(PROBLEM TO WORK ON): Reproduce verbatim the rows below, beginning at the line containing "Given: Expand orders list with Zobrazit vše" and continuing through the line containing "[x=1016, y=81]", both included. Output only those lines.

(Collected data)
══════════

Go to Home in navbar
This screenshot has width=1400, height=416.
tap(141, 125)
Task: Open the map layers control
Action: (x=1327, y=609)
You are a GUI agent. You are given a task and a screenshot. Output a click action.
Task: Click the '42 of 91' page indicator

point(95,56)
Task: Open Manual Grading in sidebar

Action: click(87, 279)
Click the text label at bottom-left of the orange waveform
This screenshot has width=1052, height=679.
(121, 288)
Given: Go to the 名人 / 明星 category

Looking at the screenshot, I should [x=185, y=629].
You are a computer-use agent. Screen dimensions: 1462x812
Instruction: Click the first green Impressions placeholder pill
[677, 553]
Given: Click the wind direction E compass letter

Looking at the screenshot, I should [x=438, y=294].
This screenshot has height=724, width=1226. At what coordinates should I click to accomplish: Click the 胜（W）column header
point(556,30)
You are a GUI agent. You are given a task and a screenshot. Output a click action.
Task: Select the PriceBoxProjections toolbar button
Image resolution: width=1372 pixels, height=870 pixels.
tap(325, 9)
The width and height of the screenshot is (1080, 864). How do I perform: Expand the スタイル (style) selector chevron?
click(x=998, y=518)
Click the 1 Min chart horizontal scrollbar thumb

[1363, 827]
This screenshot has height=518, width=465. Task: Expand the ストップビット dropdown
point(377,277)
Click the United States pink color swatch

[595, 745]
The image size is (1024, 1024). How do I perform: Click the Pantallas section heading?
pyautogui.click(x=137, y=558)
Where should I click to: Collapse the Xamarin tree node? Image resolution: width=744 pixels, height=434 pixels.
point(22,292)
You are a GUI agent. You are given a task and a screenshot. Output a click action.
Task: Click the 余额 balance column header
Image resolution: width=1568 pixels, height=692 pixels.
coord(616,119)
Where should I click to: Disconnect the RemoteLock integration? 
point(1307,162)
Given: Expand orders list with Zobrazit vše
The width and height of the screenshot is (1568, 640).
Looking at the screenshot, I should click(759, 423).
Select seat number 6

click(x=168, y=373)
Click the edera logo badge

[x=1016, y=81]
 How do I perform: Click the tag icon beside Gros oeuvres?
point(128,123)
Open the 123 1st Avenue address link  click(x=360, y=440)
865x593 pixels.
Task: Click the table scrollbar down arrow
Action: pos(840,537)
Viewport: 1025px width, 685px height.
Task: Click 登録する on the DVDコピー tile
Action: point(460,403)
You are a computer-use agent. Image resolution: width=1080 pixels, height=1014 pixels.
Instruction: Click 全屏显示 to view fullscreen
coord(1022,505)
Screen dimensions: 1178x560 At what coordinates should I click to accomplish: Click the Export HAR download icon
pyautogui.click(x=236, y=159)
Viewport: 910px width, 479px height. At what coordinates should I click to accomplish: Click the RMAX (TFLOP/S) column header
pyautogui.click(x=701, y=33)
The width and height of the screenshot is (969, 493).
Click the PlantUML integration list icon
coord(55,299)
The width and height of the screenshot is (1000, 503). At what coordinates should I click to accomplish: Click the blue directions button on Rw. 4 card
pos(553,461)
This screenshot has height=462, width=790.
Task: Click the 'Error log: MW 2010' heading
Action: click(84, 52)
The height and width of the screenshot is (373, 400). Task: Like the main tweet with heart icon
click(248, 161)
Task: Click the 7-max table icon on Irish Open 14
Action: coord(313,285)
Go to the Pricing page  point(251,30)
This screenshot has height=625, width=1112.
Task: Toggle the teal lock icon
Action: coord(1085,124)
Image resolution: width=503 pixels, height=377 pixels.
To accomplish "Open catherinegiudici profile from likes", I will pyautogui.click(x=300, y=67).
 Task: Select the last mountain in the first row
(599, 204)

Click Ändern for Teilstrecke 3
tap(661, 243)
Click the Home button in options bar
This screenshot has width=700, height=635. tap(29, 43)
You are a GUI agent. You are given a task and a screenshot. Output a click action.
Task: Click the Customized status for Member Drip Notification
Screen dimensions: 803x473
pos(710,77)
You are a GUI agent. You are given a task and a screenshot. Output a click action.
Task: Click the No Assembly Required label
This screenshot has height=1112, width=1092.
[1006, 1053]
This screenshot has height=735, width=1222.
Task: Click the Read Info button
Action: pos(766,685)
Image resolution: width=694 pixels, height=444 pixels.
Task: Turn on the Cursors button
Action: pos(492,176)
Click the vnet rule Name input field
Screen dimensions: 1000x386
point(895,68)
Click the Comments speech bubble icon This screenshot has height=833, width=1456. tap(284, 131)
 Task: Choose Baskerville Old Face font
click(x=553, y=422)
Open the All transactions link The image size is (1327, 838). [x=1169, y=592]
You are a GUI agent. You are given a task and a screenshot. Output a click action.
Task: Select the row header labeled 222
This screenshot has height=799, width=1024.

══════════

(WRITTEN ANSWER):
Given: Expand orders list with Zobrazit vše
The width and height of the screenshot is (1568, 640).
Looking at the screenshot, I should click(759, 423).
Select seat number 6

click(x=168, y=373)
Click the edera logo badge

[x=1016, y=81]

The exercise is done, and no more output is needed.